AVAILABLE RECORDS START

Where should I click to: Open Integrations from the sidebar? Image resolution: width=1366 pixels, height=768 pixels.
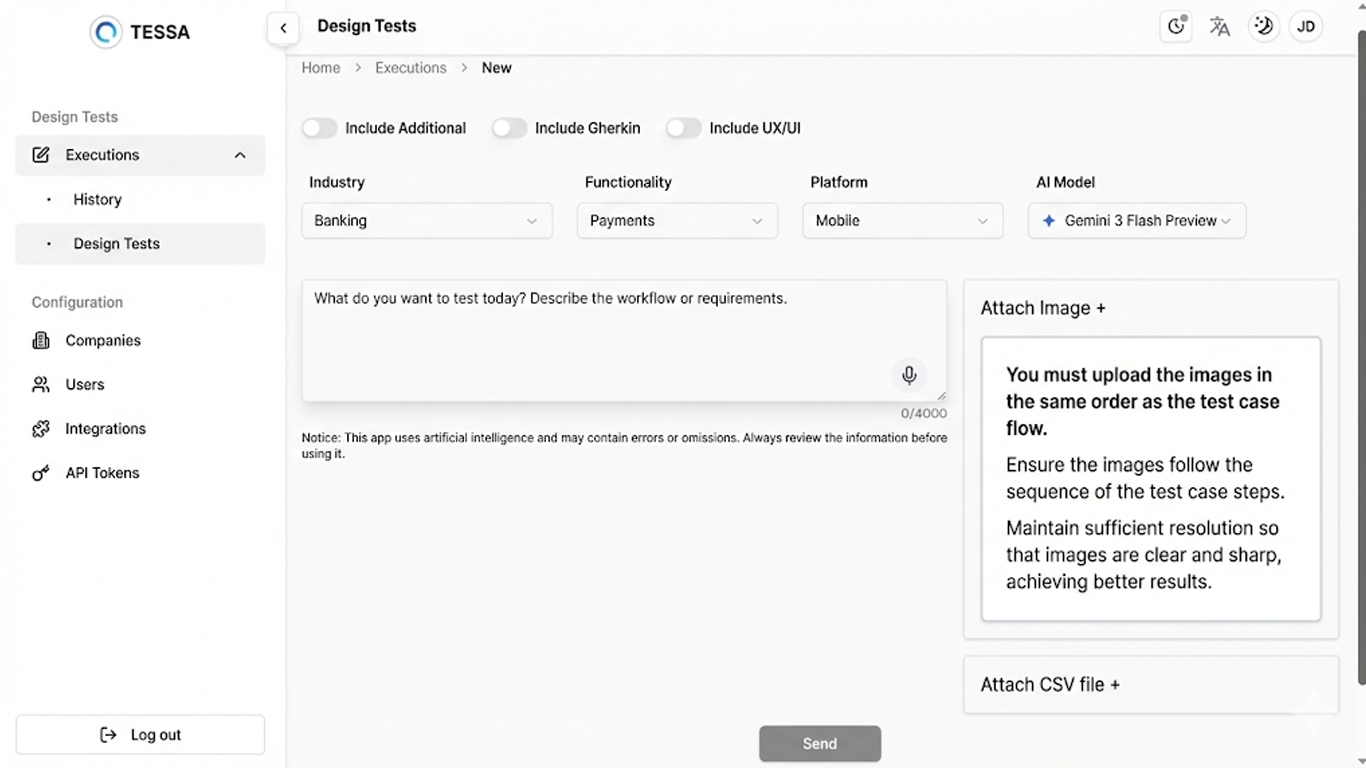(105, 429)
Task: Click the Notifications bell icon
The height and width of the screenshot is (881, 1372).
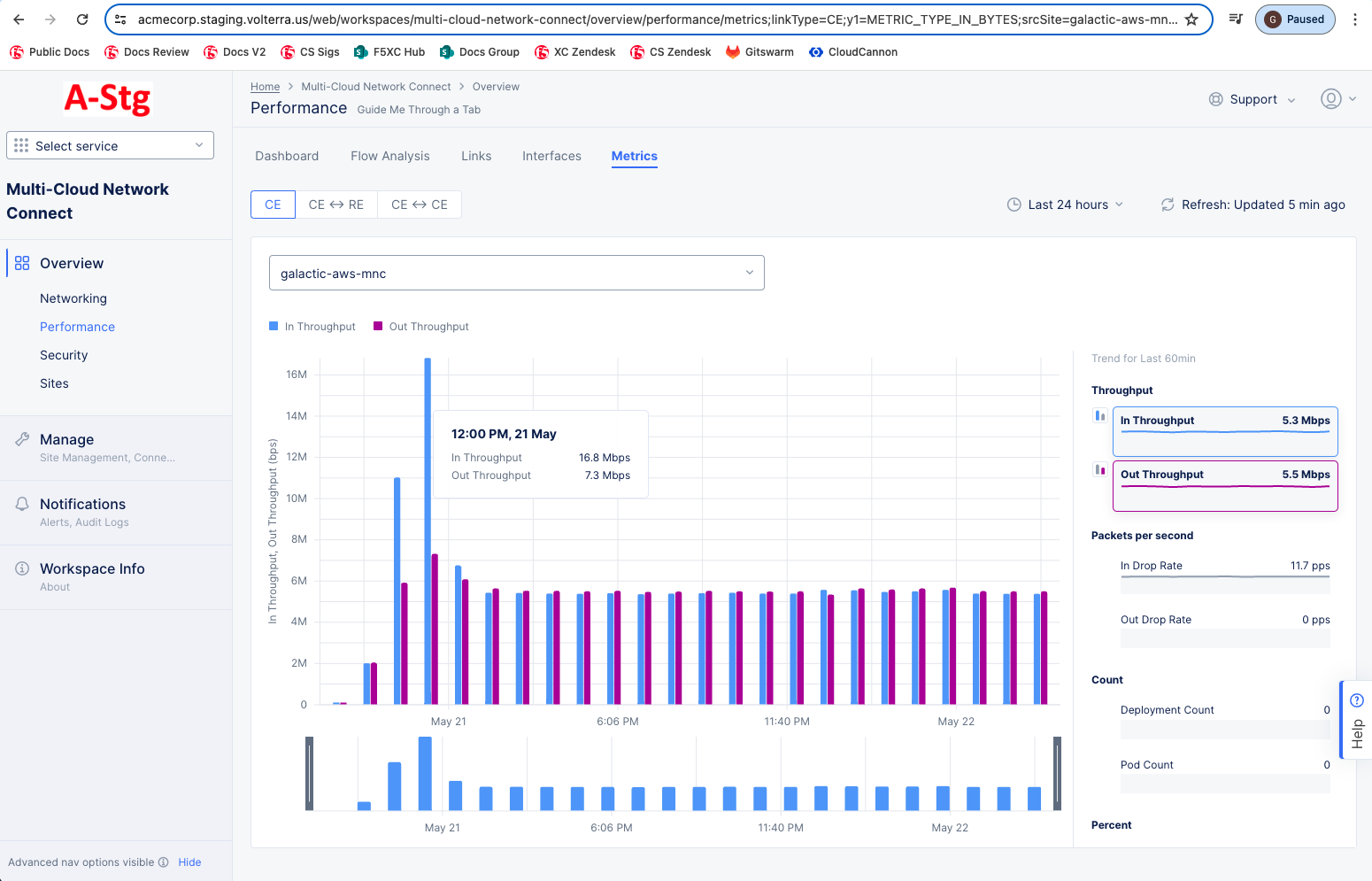Action: (21, 503)
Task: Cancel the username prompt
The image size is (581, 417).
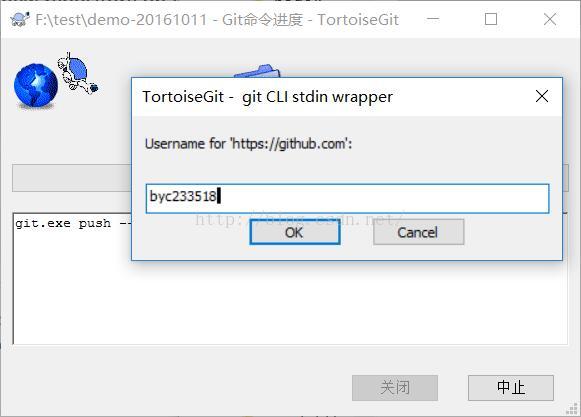Action: [x=418, y=232]
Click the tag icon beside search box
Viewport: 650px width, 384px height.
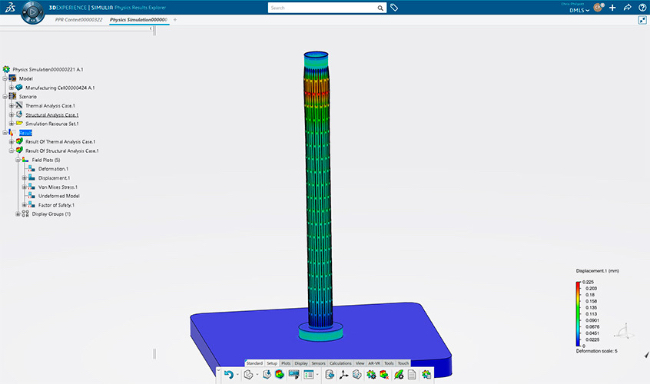tap(394, 7)
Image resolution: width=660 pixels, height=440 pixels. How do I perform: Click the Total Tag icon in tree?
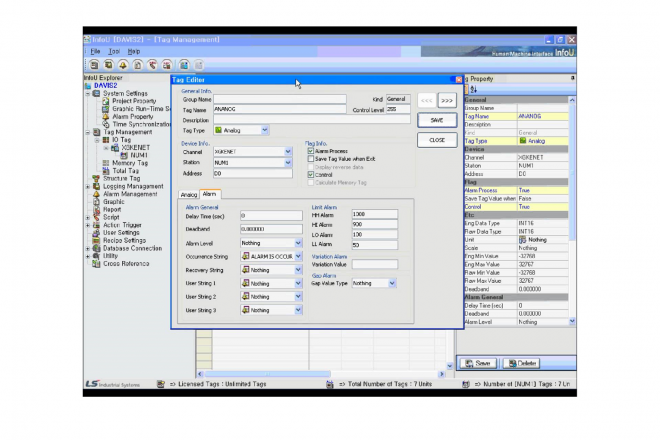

AVAILABLE RECORDS END

_EXERCISE DESCRIPTION_
Copy exactly, with no pictures, the lines from the line containing "Viewport: 650px width, 384px height." through the last line of the records above.

_ANSWER SECTION_
Viewport: 650px width, 384px height.
tap(394, 7)
Image resolution: width=660 pixels, height=440 pixels. How do I perform: Click the Total Tag icon in tree?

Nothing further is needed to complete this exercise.